Fuel-cell cars run on hydrogen and have virtually no polluting emissions, but the engines last only about 50,000 miles.
In a parking lot near the U.S. Capitol Wednesday, legislators and GM and Ford officials voiced support for alternative energy and checked out a green-and-yellow ethanol-fueled Chevrolet Impala bearing GM's mantra for corn-ethanol fuel - "Live green, go yellow."
The car uses E85 fuel, which is 85 percent ethanol and 15 percent gasoline. Ethanol comes from fermented biomass products such as corn.
U.S. support for alternative fuels such as ethanol is a new thing, said Rep. Collin Peterson of Minnesota, the senior Democrat on the House Agriculture Committee.
"Brazil made the decision to do this back in the '70s," he said, noting he's been interested in ethanol for 30 years. "Oil companies did everything in their power to drive us out of business."
The committee unanimously passed a non-binding resolution Thursday, called "25 by 25," which sets a goal of getting 25 percent of all U.S. energy consumption from renewable sources such as corn-ethanol by 2025.
Peterson said it took $3-a-gallon gas to give Americans a reason to go green.
"We have to quit fighting wars over oil. We have to stop buying oil from people who hate us," he said, adding that ethanol could change rural America by creating jobs that will attract people back to farms from cities.
According to the National Ethanol Vehicle Coalition, about 1,000 gas stations have E85 pumps, mostly in the Midwest, but the numbers are rising nationally.
James Jordan, a researcher at the Polytechnic University of New York who focuses on the future of electric vehicles, said ethanol may not be the best choice - considering that the United States is the world's largest food supplier.
In an op-ed piece in The Washington Post July 2, Jordan and co-author James Powell wrote: "Even if all of the 300 million acres (500,000 square miles) of currently harvested U.S. cropland produced ethanol, it wouldn't supply all of the gasoline and diesel fuel we now burn for transport, and it would supply only about half of the needs for the year 2025."
In an interview, Jordan said that the world's population will probably grow from today's 6 billion to 9 billion by 2050, putting more strain on U.S. agriculture.
He said he understands the appeal of ethanol, "but the problem of it is the conflict with food."
Peterson and Jordan said automakers should look beyond ethanol-based fuels.

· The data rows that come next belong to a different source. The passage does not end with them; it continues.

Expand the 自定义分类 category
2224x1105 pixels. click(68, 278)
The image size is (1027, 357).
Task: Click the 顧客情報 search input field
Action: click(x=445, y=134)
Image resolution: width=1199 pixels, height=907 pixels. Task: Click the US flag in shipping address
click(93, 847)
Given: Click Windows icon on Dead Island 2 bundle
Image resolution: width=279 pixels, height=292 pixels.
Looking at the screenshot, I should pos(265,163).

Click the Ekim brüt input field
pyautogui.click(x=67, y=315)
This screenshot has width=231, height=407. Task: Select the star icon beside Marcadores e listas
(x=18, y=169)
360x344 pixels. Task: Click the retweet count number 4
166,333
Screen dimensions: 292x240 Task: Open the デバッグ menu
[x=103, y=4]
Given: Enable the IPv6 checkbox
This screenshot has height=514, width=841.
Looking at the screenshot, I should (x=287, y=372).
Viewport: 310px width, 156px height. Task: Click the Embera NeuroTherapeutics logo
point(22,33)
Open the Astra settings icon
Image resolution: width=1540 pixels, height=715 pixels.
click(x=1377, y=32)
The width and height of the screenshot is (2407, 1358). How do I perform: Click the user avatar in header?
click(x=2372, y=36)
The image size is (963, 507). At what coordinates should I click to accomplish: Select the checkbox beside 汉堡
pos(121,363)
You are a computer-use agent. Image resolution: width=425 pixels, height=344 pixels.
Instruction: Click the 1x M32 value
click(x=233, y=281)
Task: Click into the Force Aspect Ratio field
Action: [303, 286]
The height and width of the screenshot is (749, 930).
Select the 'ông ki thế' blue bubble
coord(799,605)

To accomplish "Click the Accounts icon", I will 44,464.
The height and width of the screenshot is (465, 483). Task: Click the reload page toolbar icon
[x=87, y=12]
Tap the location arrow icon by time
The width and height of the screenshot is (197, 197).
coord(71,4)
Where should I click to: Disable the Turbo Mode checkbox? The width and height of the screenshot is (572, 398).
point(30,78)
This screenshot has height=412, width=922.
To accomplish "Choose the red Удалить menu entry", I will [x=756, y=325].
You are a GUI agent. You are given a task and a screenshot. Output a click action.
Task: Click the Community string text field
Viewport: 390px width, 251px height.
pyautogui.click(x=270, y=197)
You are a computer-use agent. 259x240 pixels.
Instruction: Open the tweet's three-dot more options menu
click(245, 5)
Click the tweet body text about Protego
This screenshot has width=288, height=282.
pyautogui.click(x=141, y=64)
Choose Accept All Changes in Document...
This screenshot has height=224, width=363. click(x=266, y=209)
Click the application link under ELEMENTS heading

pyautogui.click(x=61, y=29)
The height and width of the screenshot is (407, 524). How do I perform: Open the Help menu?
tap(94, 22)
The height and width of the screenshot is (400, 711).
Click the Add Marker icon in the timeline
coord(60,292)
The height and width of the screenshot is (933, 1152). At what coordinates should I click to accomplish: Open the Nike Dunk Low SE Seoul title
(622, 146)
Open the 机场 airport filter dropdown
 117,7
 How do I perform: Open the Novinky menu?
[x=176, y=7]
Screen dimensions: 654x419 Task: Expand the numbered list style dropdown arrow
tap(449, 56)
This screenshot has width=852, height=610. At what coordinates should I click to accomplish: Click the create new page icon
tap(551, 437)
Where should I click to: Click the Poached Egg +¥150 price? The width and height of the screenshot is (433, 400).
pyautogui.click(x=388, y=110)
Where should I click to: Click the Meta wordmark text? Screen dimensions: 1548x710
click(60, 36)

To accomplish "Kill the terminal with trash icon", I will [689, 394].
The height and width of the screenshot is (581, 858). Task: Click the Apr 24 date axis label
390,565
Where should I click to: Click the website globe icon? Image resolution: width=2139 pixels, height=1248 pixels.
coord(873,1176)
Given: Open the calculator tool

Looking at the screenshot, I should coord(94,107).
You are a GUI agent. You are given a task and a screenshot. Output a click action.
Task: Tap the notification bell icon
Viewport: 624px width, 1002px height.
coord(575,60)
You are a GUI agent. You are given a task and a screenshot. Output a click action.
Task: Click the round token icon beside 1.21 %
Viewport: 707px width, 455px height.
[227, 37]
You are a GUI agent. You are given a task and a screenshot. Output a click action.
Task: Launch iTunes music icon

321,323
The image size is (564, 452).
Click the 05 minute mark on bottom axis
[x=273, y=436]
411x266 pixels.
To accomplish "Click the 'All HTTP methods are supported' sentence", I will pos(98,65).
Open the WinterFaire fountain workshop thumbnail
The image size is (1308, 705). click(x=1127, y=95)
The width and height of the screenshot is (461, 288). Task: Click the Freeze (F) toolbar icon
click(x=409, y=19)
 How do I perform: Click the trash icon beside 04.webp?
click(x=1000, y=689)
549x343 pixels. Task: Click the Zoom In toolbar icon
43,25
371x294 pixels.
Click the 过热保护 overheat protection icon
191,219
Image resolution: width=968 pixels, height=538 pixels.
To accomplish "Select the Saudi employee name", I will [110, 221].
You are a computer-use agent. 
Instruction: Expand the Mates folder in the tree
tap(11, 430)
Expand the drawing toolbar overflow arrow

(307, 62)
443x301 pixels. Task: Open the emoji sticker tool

Jordan said electric cars could be the wave of the future, with Peterson recommending hydrogen.
Recently, GM said it will loan more than 100 hydrogen-powered Chevrolet Equinoxes to consumers to test-drive in the capital and in California and New York next year. GM also delivered a fuel-cell Equinox on Thursday for the U.S. Army to test.
The U.S. market has had some success in alternative-fuel vehicles.
According to the Alliance of Automobile Manufacturers, a trade association for the top nine automakers, there are 9 million alternative-fuel cars, including hybrids that use electric motors to assist the gas engine, on the road today, up from 3 million in 2000. Almost 1 million such cars have been sold this year.
Fred Weber, AAM's chief executive officer, said there are 800 million vehicles of all types worldwide on the road today, and by 2020 there will be 1.2 billion - creating even more demand for fuel and better technology.